**Stated goal:**
Edit the entries between the lines holding "The height and width of the screenshot is (438, 700)." and "pyautogui.click(x=794, y=755)", inclusive, so that "Go up one level" becomes "Move up one level" and nothing else changes. Return only those lines, leaving out the pictures.

════

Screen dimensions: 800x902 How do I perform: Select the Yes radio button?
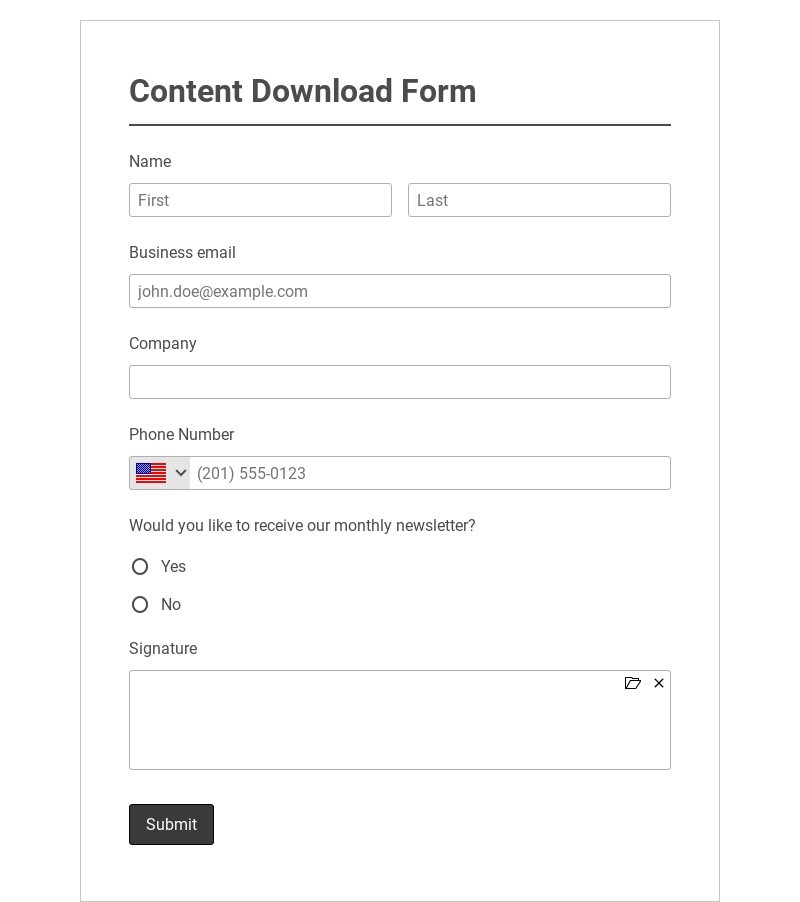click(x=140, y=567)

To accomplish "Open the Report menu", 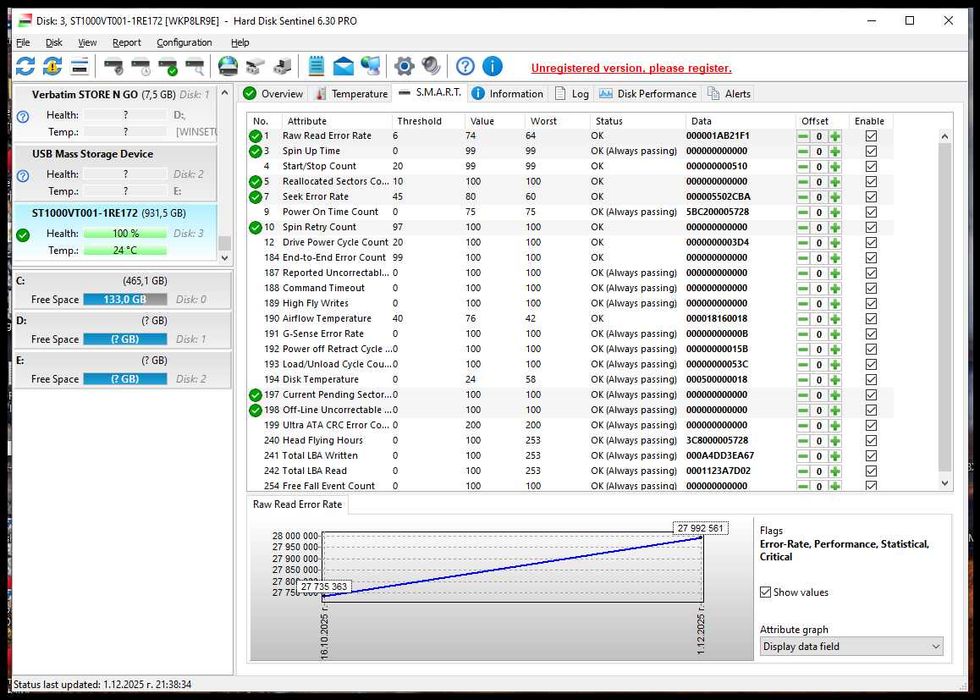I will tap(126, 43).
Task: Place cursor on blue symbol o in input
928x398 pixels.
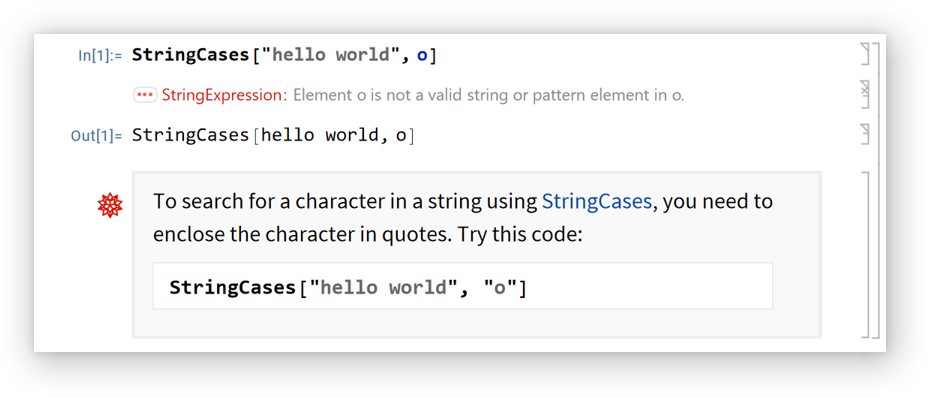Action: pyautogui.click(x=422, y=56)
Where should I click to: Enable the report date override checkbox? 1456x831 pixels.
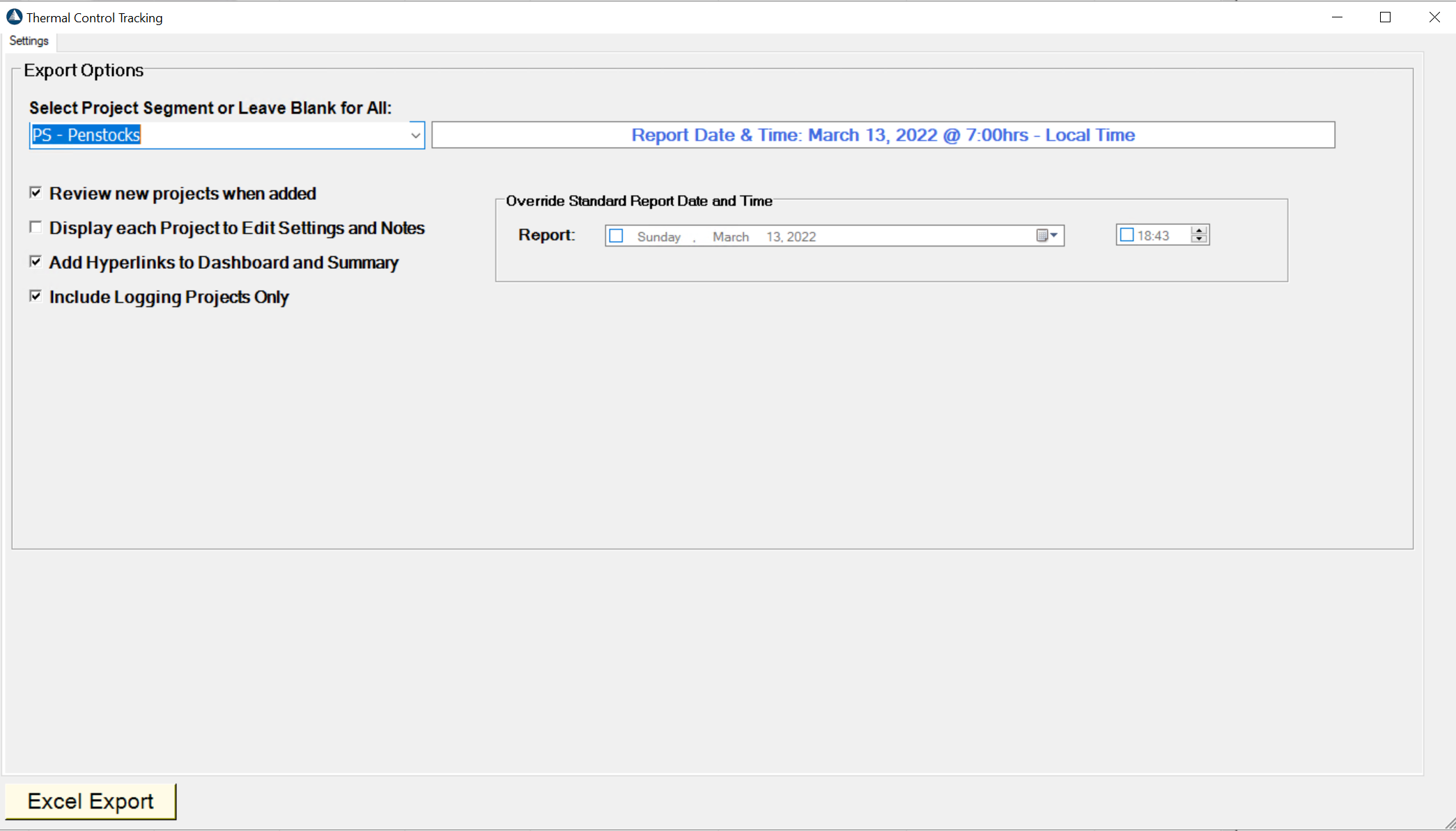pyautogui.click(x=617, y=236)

════

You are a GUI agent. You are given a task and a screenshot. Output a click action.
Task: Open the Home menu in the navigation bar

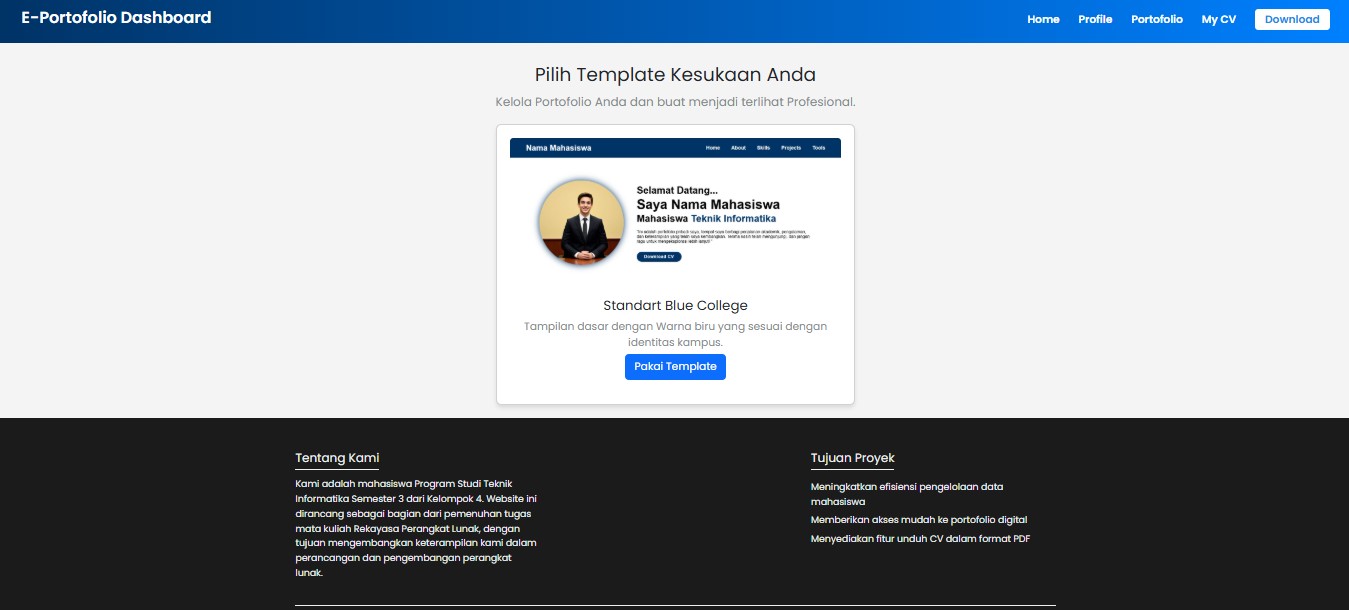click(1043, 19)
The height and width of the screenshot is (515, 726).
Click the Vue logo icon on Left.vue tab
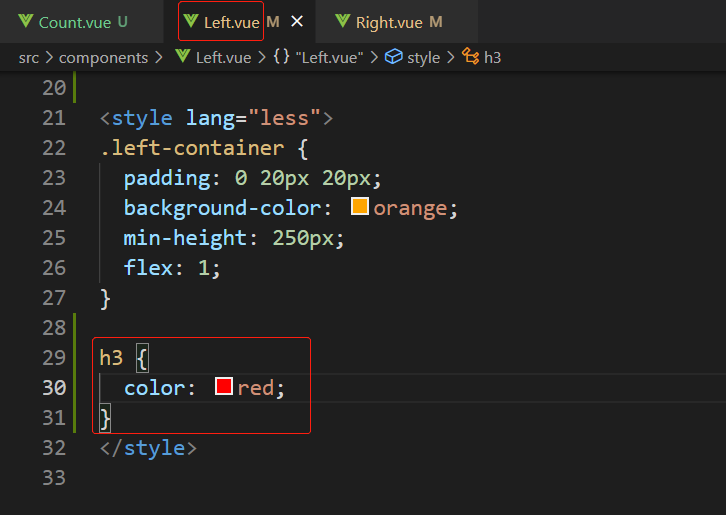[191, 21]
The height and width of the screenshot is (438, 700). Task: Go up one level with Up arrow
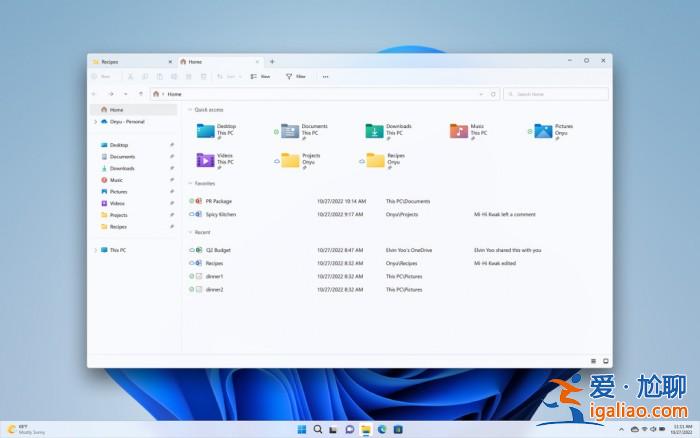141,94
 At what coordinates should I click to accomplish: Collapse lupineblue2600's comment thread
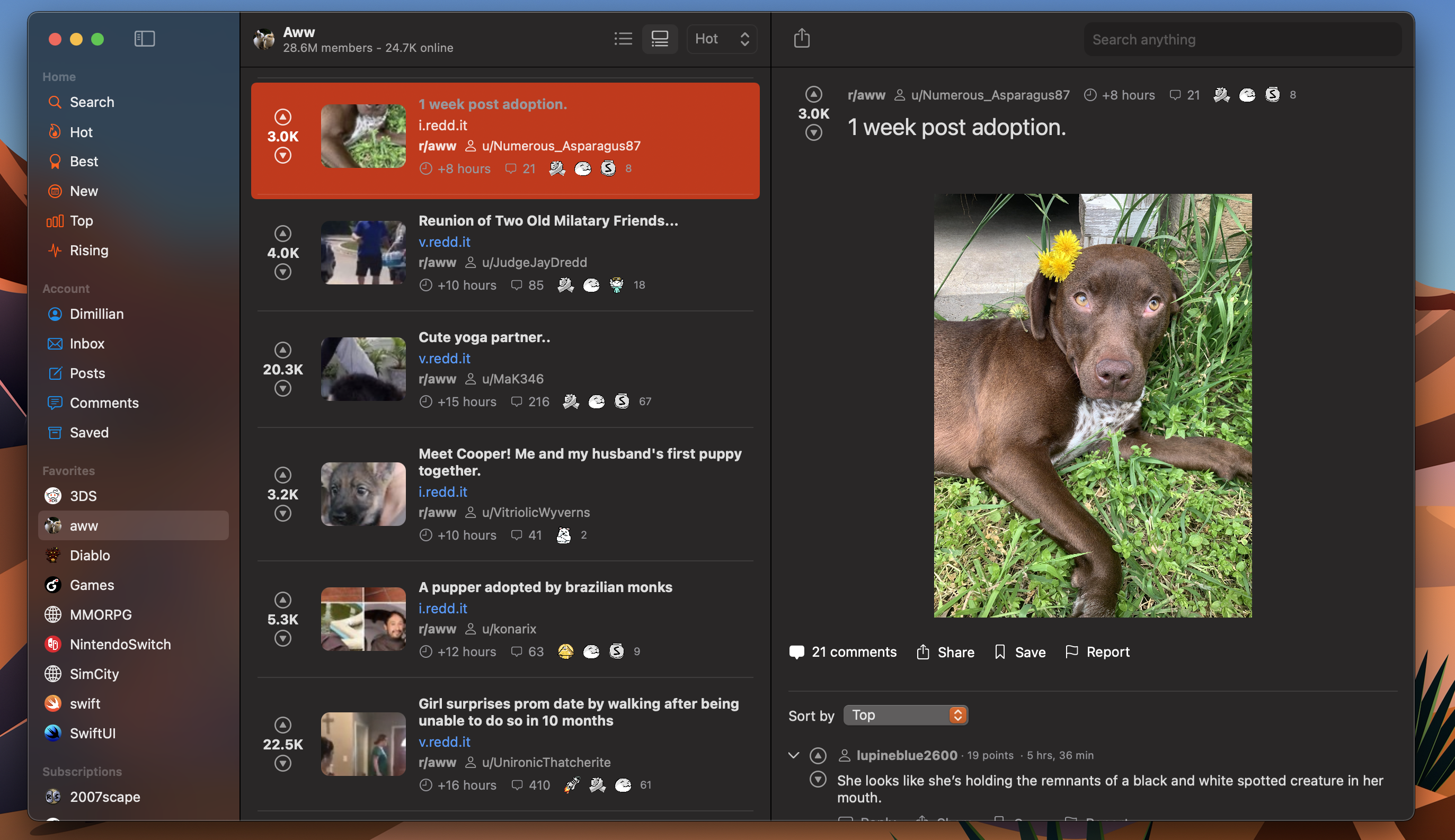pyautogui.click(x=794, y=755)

════

**Exercise result:**
The height and width of the screenshot is (438, 700). Task: Move up one level with Up arrow
141,94
 At what coordinates should I click to accomplish: Collapse lupineblue2600's comment thread
pyautogui.click(x=794, y=755)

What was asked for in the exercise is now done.